8 Oct 2014

Is this the best place to live?

As an immigrant and particularly since launching my book, I have been asked, "Which is the best country to live in?"

This question still stalls me. However as it has been over 27 years since I moved countries, I have had time to think about the question and my possible answers.

Why are they asking? Often the person asking the question would like to hear that their country is the best country in the world. And why not? There are regular media articles listing, "The best country for happiness, education, health, wealth etc." An immigrant's opinion gives the questioner an opportunity to hear that the questioner's homeland is better than the immigrant's homeland.  The questioner gets to hear that they are living in the world's best country. If I was to answer, "Yes! This is the best place," I may make the questioner happy, but I would be doing both myself a disservice and the other people I have witnessed in other countries having a great life.

There are features that suit me. My answer is usually that there are many aspects of New Zealand I enjoy. I would list some of them: the low population density, beautiful scenery, indigenous culture, resourceful attitude. But I have seen people in other countries who are also having a great life, living among the features of the country that country suit them.

There are stages too. A country may be the best country for some people at some stage in their life. Young travellers or migrants may come to New Zealand for an appreciation of outdoor living, national parks and adventure tourism. Many return to their homeland for familiarity and the economic advantages of a larger population. Similarly many New Zealanders spend a couple of years overseas to enjoy the life a major city and larger population has to offer. They often earn higher wages than they could in New Zealand. However, when they have children, they may be inclined to return to the familiarity of their homeland to give their children the same childhood experiences they had.

Loving your own garden
Happiness in village life in Northern India 
It is what you know best. Someone who has been through emigration knows more than one place really well. They will often have two places they refer to as home. A non-immigrant is in the country they have lived in all their life, so perceives it to be the best place for them. My mother loves the rich culture of London, her friends and family, her beautiful garden. It is the place she knows best. Similarly, a family in India have happiness in their familiar surroundings, so they are likely to perceive it to be the best place for them.

What do you like best? Which is the best place to live in is like asking what is your favorite colour or season, song, sport or idea of a holiday. It depends on your preferences. It depends on what gives you happiness.
If you want to test whether you are in the best place for you below are links to some fun quizzes to try. I tried three of them and was told I should live in NZ, the Virgin Islands and Sweden. On another day and in a different frame of mind I may come up with different ones again. Have fun with them.

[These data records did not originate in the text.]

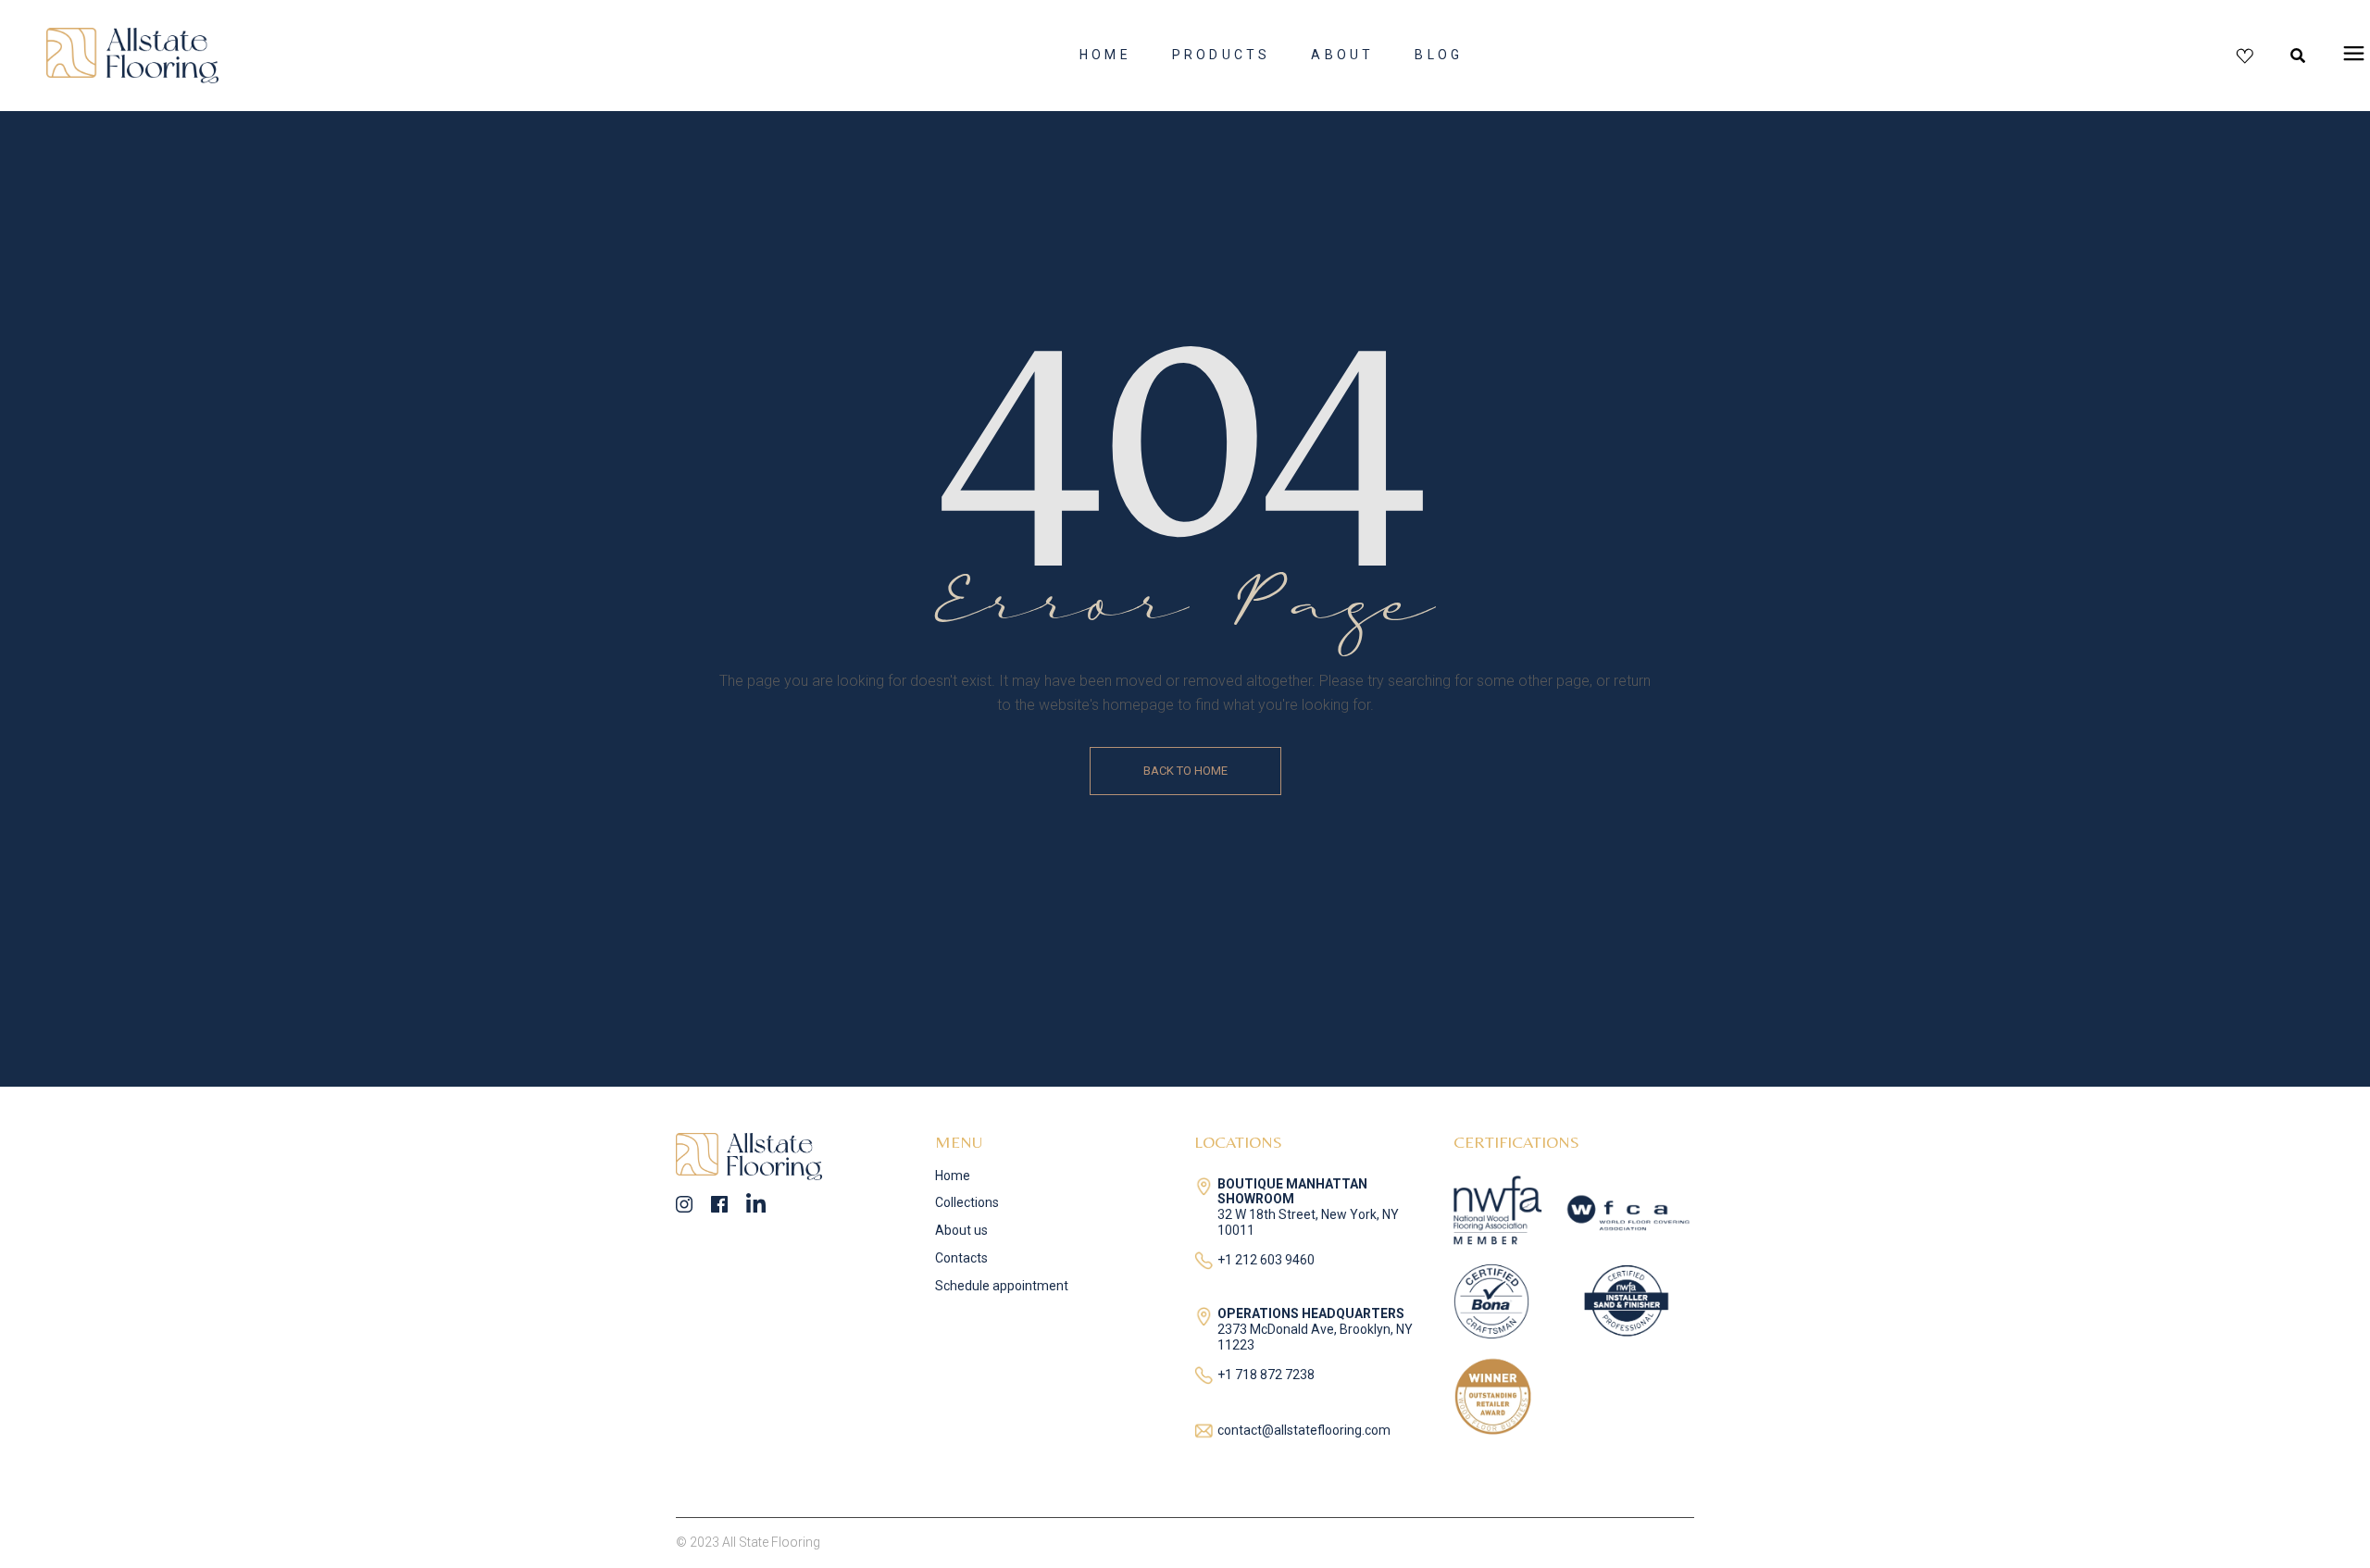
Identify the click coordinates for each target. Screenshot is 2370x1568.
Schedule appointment (1001, 1285)
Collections (967, 1202)
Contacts (961, 1258)
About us (961, 1230)
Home (952, 1175)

For a person who has a transnational perspective, answering whether they are in the best country is not straight forward. Feeling the country you are in is a great place to live will help you feel happier to be there, and that may be enough. If you have migrated, or moved to another country, even temporarily then I suggest you focus on what you can do to make the place you are living in, the best country for you at this stage. You may love some or all of the features of the country you are living in. Unfamiliar features may irritate you, especially at first. If you can acknowledge the differences and then learn ways to appreciate them, it will be a  better place to live. You can read more about this in my book, The Emotional Challenges of Immigration. An excerpt from the chapter The Settling Process, starts here:

Acknowledge the differences
If you can identify and acknowledge differences between your adopted country and your homeland, it can be easier to see these objectively – neither better nor worse, just different.